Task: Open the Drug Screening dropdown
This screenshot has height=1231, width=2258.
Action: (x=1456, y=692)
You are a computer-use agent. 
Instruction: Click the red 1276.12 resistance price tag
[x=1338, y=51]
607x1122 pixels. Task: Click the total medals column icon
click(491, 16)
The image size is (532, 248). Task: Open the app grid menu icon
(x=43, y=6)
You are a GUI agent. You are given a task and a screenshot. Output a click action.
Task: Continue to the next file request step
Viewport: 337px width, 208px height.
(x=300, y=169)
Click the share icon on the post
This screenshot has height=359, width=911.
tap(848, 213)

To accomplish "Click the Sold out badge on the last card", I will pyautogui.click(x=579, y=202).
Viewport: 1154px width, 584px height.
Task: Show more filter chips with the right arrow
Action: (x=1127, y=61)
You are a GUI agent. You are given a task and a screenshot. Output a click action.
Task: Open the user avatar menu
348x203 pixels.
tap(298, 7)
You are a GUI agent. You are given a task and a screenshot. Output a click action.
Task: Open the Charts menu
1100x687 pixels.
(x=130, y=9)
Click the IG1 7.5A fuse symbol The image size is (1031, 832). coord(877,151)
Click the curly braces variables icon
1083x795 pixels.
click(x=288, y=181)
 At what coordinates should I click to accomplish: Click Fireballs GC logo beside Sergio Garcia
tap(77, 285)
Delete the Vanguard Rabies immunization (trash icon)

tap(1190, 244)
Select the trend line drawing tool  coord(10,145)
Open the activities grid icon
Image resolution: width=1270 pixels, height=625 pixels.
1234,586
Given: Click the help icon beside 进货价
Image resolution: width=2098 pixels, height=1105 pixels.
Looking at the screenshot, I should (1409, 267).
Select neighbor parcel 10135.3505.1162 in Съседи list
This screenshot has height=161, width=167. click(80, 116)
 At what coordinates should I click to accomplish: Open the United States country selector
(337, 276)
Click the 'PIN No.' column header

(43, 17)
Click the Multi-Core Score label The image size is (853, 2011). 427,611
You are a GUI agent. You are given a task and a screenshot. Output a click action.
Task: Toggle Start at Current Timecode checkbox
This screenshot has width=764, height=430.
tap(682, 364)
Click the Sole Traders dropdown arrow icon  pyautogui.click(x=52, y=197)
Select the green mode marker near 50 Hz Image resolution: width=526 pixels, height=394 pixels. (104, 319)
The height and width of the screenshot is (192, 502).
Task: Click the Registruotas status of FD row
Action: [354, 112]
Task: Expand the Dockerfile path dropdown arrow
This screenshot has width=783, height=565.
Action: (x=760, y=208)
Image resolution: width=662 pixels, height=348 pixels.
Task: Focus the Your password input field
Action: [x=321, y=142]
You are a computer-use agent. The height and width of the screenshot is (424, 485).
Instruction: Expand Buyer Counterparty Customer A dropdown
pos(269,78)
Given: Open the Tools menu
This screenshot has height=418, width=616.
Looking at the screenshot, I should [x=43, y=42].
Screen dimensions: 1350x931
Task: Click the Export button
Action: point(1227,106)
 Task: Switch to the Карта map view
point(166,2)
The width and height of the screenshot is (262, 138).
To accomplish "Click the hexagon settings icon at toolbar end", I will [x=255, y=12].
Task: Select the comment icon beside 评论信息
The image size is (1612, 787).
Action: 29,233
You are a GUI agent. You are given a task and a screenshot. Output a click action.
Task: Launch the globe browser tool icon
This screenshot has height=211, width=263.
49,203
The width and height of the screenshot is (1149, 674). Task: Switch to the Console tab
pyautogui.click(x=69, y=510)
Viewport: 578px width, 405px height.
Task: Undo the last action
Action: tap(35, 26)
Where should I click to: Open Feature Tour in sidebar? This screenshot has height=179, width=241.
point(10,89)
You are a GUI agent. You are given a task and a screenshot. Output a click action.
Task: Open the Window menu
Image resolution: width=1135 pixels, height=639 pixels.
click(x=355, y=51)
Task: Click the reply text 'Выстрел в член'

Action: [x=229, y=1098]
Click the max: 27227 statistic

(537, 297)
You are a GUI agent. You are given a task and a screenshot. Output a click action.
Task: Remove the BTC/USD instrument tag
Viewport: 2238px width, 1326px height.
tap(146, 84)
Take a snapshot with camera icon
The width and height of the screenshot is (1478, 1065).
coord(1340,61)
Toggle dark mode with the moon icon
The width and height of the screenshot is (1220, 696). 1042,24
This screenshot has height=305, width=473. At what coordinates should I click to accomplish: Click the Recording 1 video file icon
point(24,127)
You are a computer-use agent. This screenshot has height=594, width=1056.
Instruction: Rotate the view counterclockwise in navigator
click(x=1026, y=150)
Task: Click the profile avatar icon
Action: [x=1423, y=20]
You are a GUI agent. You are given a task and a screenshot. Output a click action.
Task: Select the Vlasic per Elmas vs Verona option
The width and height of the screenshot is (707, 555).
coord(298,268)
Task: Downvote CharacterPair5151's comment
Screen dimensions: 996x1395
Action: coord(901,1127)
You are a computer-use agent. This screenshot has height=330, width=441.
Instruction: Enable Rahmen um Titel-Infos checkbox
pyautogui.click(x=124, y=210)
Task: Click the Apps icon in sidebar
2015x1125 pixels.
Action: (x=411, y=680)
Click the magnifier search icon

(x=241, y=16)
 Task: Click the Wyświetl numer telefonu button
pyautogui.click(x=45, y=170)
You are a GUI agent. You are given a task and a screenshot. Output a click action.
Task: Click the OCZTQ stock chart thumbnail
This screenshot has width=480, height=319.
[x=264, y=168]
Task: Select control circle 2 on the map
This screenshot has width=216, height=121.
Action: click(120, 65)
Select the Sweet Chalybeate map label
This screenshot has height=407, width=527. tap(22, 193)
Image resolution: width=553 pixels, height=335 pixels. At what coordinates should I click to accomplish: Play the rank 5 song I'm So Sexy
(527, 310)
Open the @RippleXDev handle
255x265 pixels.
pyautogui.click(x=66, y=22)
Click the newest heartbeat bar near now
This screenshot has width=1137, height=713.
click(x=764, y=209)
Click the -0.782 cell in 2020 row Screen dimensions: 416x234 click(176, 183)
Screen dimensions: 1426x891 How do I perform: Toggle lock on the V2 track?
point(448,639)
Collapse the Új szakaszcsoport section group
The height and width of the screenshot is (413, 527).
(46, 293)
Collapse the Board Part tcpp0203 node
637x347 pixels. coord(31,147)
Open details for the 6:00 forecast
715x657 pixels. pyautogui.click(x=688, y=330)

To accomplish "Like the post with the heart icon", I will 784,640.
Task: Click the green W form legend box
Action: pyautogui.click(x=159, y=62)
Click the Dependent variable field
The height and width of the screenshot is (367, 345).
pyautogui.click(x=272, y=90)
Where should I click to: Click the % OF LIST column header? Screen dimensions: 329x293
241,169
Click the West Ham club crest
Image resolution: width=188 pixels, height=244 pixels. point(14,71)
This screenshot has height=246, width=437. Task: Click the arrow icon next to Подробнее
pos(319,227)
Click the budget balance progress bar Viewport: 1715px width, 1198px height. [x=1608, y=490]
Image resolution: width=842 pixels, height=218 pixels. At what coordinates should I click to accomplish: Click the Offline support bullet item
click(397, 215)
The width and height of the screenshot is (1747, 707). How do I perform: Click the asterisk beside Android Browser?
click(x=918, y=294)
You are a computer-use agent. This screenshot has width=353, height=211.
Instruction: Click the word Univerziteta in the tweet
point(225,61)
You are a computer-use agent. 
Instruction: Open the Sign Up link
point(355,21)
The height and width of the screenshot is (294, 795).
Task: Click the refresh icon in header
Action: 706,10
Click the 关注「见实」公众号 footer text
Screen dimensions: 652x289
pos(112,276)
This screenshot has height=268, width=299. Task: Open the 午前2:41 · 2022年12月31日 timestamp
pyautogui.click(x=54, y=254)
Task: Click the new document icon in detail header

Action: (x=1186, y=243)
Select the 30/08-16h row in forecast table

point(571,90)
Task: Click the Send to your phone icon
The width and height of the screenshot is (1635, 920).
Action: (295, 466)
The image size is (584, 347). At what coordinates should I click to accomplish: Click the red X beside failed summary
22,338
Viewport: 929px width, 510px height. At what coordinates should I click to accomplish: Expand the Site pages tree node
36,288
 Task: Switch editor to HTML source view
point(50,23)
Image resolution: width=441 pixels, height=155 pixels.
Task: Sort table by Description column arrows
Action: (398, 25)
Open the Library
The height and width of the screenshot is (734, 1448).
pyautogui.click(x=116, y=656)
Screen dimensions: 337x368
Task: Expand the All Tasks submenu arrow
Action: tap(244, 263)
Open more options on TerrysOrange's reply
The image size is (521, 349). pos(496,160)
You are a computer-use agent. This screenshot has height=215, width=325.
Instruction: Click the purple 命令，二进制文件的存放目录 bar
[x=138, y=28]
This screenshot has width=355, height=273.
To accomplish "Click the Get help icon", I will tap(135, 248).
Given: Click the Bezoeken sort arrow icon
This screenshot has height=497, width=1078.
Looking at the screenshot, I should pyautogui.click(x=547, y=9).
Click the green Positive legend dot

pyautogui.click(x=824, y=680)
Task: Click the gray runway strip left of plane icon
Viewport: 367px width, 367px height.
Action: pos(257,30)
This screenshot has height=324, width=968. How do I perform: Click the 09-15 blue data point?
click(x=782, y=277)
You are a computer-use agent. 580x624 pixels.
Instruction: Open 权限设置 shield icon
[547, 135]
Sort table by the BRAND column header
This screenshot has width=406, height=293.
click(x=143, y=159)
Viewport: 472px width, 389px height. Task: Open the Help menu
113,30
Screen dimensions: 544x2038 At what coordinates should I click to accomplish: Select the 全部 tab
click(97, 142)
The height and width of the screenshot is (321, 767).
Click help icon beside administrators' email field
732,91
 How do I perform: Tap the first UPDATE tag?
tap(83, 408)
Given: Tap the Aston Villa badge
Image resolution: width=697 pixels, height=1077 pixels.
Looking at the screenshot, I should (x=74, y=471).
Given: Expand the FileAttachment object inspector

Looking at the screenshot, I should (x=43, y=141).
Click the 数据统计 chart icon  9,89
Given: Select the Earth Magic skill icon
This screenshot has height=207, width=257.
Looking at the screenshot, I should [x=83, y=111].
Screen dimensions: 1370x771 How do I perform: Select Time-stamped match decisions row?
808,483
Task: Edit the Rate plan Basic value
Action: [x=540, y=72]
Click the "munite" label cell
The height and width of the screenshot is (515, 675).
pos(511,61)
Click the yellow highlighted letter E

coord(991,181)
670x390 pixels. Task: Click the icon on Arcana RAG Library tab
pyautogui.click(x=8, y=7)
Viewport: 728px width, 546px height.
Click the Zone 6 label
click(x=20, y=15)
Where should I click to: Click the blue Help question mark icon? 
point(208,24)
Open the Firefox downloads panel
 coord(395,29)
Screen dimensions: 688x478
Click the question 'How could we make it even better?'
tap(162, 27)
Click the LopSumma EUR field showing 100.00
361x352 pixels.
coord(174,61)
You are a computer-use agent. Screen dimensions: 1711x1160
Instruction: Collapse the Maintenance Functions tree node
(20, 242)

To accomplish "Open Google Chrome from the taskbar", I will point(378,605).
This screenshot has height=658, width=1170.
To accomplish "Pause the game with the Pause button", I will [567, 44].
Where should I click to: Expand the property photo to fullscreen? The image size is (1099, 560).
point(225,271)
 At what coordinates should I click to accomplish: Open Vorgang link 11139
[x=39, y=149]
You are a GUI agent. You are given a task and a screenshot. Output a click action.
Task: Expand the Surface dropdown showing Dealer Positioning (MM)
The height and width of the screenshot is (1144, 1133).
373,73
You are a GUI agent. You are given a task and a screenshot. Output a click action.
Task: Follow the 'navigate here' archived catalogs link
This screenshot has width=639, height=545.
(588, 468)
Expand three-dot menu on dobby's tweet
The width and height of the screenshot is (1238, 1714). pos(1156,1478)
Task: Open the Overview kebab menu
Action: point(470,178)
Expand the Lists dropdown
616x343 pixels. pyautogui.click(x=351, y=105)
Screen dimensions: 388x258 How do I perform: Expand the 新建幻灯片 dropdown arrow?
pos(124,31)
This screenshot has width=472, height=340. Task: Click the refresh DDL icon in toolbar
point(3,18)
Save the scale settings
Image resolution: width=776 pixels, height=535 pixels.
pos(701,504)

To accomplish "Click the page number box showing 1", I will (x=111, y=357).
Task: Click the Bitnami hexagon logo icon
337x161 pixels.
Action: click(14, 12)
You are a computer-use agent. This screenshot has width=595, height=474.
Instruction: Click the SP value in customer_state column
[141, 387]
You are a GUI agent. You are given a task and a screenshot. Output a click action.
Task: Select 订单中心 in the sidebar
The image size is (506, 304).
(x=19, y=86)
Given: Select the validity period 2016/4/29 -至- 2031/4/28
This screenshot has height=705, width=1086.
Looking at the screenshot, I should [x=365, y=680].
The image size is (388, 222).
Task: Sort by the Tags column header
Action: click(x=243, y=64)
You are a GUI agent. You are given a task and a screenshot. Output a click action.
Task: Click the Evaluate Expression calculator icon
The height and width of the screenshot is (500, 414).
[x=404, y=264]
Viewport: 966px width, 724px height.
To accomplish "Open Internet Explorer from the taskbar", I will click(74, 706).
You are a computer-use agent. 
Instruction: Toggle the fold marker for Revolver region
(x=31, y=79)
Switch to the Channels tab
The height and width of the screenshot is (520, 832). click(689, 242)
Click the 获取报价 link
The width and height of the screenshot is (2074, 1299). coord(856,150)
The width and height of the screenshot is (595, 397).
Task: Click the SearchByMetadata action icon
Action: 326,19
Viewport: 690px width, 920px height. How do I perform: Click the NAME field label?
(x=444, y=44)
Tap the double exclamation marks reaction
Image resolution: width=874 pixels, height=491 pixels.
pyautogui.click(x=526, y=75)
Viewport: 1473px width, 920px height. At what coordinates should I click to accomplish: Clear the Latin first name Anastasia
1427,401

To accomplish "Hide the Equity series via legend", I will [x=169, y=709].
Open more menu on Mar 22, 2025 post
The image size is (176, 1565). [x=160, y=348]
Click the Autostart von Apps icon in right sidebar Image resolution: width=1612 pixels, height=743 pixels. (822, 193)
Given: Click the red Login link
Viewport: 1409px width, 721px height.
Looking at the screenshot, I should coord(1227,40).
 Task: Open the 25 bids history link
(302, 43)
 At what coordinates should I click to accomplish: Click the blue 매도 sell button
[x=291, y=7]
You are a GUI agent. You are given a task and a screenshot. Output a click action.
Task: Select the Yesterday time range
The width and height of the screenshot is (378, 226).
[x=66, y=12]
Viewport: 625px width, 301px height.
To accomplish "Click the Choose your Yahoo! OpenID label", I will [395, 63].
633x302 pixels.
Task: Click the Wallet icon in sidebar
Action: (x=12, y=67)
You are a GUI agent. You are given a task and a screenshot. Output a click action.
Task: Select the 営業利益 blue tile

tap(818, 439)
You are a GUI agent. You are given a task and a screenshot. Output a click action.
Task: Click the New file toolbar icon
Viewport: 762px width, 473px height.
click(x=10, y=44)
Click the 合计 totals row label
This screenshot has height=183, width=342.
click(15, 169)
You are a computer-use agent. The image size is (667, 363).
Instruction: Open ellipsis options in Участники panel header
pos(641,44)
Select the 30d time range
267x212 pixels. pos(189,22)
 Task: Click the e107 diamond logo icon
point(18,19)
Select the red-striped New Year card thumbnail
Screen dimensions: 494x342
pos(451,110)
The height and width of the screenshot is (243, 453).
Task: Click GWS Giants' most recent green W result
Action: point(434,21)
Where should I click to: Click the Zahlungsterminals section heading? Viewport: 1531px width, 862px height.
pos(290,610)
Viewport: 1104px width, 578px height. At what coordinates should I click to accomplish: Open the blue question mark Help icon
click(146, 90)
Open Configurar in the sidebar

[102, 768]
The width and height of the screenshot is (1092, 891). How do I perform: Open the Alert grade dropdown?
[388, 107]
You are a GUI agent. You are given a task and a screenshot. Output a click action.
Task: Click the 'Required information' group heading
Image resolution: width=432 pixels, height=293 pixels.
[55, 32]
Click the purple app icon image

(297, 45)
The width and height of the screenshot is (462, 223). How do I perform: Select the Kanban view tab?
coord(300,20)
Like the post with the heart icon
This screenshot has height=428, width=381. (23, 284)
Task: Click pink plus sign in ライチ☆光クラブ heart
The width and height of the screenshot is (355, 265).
________________________
• **Problem requirements**: Copy the entries from the first one up to and including the line that contains "tap(848, 213)", swapping "icon" for "button" and changing nothing else.

• **Task result**:
Task: Open the Drug Screening dropdown
This screenshot has height=1231, width=2258.
Action: (x=1456, y=692)
You are a computer-use agent. 
Instruction: Click the red 1276.12 resistance price tag
[x=1338, y=51]
607x1122 pixels. Task: Click the total medals column button
click(491, 16)
The image size is (532, 248). Task: Open the app grid menu button
(x=43, y=6)
You are a GUI agent. You are given a task and a screenshot. Output a click action.
Task: Continue to the next file request step
Viewport: 337px width, 208px height.
(x=300, y=169)
Click the share button on the post
This screenshot has height=359, width=911.
tap(848, 213)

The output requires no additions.